Fallout from the case, which has sparked a ministerial inquiry, continued yesterday as it emerged parents with children at schools he allegedly taught at did not know did not learn of his 2004 conviction for indecent assault and assault against a child until it was announced to the media.
Even after his March 2010 court appearance, when he was assessed as “likely to commit one or more of the offences” and issued with a renewed supervision order, the man allegedly went back to teaching, obtaining teacher registration under an assumed name and provisional registration to teach until August 2013.
Fairfax has seen documents in which the man uses other assumed names and dates of birth.
A neighbour at an Auckland address of the man, who did not want to be named, said the man lived alone there for about six months and often had visitors.
He was not the sort of person you said hello to, the neighbour said.

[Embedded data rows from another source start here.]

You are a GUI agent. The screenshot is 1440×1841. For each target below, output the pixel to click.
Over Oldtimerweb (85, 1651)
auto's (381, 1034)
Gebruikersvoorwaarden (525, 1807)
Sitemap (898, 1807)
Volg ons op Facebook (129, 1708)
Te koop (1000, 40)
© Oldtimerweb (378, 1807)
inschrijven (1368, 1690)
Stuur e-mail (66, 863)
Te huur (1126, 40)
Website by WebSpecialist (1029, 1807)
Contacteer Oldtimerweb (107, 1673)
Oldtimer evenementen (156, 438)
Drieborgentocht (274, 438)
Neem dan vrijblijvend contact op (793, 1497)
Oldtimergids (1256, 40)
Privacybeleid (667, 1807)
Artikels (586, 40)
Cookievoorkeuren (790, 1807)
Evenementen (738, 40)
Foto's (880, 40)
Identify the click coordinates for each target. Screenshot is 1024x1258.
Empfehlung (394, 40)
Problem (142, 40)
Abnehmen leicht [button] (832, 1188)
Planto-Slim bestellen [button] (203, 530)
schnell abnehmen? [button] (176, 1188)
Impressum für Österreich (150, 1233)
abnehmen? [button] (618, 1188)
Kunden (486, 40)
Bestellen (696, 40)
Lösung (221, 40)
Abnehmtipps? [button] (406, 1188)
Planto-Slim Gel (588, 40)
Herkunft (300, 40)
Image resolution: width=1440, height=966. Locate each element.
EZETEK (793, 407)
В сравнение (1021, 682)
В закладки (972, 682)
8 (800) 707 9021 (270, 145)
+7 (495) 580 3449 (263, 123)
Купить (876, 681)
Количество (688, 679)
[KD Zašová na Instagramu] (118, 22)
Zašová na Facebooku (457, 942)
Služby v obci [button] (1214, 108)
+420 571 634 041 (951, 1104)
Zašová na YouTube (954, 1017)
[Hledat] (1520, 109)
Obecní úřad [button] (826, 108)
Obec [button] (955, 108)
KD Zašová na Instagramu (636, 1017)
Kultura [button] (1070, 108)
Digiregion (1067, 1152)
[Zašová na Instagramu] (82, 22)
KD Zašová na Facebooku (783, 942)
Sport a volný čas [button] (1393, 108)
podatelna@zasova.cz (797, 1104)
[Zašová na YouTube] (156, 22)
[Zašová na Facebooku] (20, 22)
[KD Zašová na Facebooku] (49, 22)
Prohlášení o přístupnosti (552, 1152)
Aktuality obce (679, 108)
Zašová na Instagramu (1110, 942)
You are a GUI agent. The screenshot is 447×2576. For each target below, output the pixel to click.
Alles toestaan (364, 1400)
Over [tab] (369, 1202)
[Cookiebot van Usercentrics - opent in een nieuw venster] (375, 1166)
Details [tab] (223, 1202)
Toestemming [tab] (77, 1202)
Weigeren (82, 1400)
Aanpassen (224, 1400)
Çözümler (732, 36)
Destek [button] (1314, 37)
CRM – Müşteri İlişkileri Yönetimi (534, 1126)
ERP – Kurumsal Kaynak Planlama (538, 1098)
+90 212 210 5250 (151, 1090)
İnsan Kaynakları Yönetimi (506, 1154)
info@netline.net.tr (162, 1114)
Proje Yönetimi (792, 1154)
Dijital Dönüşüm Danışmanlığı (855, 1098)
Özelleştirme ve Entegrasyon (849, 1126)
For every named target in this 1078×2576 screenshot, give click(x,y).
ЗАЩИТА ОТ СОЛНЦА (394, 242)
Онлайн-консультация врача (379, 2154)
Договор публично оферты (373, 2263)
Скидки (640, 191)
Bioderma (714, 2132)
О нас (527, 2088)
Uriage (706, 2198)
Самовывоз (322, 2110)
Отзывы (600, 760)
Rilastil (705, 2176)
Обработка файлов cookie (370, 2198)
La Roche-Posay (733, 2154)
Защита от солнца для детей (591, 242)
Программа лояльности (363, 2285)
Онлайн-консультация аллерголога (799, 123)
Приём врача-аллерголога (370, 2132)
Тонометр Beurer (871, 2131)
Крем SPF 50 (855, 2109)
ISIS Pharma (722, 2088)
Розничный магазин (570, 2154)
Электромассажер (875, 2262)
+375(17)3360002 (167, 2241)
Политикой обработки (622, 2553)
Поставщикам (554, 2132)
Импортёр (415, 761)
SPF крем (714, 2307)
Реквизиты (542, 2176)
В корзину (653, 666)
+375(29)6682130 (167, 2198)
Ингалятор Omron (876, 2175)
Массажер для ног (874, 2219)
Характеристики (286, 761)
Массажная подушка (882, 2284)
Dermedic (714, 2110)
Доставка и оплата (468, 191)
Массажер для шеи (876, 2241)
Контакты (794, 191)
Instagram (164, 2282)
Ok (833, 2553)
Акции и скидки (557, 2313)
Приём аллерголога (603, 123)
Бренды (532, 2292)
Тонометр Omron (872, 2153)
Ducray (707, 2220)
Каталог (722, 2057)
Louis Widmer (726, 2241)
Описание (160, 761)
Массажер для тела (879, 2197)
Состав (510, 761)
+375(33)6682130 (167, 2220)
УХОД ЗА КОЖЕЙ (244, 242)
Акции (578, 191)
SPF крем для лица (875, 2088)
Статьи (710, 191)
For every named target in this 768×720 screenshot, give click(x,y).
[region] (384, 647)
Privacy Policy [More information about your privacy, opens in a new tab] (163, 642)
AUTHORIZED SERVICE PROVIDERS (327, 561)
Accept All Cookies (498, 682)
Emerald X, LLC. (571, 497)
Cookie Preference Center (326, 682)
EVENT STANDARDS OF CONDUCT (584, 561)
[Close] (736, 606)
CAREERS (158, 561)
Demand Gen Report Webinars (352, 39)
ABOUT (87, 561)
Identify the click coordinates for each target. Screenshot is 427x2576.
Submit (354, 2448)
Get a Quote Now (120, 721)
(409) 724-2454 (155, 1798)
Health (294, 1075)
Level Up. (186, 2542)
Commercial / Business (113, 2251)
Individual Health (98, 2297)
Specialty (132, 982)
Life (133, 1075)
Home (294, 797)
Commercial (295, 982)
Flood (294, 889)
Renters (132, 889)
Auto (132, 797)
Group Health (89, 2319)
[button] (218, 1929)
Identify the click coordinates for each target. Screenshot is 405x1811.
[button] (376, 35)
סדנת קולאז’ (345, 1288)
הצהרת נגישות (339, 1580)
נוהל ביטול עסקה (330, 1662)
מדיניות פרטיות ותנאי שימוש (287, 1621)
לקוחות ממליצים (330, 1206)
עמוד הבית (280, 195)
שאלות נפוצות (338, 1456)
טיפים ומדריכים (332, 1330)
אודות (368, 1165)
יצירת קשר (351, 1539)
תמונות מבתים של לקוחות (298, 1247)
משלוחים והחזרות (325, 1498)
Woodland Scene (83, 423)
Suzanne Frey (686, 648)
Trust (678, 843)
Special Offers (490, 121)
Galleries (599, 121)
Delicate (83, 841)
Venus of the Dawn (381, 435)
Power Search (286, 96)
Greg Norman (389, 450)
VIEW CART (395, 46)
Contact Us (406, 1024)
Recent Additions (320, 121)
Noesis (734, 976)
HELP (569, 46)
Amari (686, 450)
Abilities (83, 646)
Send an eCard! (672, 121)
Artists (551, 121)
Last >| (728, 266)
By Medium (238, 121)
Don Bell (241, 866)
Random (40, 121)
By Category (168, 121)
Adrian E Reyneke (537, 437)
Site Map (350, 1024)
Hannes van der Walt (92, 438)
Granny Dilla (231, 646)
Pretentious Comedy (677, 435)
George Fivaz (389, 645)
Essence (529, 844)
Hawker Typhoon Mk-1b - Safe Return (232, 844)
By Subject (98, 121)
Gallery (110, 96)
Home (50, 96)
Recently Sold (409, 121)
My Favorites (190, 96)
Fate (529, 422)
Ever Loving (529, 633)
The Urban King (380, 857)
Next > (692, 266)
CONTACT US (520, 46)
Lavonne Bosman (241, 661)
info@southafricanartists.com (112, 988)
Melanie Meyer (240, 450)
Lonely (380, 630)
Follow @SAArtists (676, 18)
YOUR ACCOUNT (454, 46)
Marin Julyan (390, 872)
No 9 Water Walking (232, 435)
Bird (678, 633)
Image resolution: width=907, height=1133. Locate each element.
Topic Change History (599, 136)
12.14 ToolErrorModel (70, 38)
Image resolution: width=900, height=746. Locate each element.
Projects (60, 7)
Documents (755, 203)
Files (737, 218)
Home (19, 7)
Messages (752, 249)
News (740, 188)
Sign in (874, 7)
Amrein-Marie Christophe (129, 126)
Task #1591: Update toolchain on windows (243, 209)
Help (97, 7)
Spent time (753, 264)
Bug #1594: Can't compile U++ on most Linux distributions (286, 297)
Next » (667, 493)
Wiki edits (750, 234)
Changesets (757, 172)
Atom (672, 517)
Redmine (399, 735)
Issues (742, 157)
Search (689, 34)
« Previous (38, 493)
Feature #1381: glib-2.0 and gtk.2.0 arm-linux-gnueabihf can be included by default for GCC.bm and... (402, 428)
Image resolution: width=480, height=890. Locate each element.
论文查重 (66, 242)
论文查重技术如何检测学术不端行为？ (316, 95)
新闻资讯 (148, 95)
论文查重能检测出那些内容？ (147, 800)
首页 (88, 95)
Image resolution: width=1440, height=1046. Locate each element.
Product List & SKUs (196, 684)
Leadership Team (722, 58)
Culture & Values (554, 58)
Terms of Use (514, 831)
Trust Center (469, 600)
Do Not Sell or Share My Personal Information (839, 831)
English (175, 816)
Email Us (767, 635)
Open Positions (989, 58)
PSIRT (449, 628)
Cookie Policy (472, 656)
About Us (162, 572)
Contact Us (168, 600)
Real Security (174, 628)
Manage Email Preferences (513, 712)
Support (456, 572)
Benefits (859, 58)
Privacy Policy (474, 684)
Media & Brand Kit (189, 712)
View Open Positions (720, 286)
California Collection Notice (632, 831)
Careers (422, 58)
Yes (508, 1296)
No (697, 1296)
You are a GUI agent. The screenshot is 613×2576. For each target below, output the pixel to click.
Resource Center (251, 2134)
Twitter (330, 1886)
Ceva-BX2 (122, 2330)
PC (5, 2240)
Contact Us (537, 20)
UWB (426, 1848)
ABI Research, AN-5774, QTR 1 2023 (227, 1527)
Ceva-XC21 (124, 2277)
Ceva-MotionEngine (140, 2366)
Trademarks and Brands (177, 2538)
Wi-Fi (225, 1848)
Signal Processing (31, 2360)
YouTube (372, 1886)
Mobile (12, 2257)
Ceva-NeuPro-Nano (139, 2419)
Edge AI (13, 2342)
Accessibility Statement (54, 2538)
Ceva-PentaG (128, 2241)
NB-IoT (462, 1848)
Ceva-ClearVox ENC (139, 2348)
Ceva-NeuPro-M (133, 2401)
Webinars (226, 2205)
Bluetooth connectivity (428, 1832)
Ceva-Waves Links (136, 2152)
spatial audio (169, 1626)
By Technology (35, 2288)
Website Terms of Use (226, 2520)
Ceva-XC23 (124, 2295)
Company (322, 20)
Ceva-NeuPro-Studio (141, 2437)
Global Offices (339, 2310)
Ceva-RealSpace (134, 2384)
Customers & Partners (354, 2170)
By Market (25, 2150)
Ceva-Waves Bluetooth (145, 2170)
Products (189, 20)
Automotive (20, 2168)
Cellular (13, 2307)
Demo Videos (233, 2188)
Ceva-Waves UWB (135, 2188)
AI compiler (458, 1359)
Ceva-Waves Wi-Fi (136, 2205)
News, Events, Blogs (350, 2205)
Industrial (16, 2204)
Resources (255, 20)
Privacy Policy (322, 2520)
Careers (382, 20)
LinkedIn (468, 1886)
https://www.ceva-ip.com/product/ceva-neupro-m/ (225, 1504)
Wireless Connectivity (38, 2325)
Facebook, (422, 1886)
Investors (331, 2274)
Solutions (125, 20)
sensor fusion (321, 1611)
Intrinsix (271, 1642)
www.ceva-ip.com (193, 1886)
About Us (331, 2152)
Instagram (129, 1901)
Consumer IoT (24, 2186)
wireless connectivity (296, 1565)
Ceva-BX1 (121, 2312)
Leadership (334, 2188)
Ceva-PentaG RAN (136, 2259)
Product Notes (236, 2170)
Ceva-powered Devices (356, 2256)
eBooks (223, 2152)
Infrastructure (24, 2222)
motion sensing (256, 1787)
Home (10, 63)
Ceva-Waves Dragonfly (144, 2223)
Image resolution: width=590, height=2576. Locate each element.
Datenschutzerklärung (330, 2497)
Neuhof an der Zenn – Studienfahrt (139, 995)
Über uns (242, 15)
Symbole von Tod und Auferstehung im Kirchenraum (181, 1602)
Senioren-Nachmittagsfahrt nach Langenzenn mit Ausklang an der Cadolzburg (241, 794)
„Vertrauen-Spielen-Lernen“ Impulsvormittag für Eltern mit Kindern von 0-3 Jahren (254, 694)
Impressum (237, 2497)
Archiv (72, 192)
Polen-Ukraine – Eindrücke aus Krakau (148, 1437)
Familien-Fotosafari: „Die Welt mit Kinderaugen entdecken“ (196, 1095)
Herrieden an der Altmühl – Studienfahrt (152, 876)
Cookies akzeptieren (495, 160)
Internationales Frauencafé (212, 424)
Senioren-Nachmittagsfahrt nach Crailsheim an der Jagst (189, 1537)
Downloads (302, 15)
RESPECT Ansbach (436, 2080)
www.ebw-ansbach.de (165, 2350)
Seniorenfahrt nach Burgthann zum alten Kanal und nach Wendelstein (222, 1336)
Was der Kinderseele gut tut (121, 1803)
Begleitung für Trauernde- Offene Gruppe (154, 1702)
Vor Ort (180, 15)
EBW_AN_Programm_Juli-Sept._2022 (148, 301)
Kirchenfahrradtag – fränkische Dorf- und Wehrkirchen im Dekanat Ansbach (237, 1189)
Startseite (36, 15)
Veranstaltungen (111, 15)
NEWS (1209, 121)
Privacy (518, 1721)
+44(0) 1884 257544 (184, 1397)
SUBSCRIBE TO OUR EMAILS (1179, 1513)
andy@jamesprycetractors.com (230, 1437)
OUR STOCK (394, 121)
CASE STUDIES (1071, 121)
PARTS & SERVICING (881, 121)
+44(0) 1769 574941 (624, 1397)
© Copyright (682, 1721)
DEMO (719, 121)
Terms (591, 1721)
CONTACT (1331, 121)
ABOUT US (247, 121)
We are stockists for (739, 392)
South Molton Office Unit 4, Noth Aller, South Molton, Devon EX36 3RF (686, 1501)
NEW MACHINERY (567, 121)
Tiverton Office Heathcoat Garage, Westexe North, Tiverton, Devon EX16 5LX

“He is just not friendly and really aggressive.”
It was not until a member of the public who knew his background allegedly spotted the man driving a van-load of children last week that he was arrested and charged over breaches of his supervision order.
Corrections Minister Anne Tolley yesterday said she still had total confidence in the probation service.
“They do the very best they can with some very difficult people … Anyone who has more than one identity creates problems in any system,” she said.
The Teachers Council said when a registered teacher received a conviction that carries a possible sentence of three months in prison or more, the teacher or the school was required to disclose that within seven days. The District Court must report to the Teachers Council.
Days after the man’s arrest and appearance in court last week, parents at two schools where is believed to have taught were sent similarly worded letters from the principals and board chairs at each school.
The letters stated only that the man had been arrested for breaching his supervision order.
Yesterday, Ministry of Education deputy secretary Nichols Pole said the first letters had been sent to parents on the basis of legal advice from the department of corrections and new information had come to light after that.
“I think it’s fair to say we have been gathering more and more information around this case … we have worked through subsequent legal advice.”
The mother of an eight-year-old boy at one of the school where the man is believed to have taught said guidance on how to deal with the issue with their children had been slow to emerge.
Another mother said there had been a lack of support for the school and the absence of any professional agencies to guide parents.
Mr Pole said the letters sent out had included contact details for parents who were concerned. There had also been an 0800 number set up yesterday and parent meetings were organised for last night and tonight.
Four more schools where the man was believed to have taught were told of his convictions yesterday, but it was yet to be confirmed whether a further two have also been told.
It was not yet clear whether the man or someone else of the same name worked at those two schools, Mr Pole said.
There were no reports yet that children at any of the schools had been interfered with.
Associate Education Minister Pita Sharples said the case was “shocking”.
“We’ve got to know that our children are safe,” Dr Sharples said.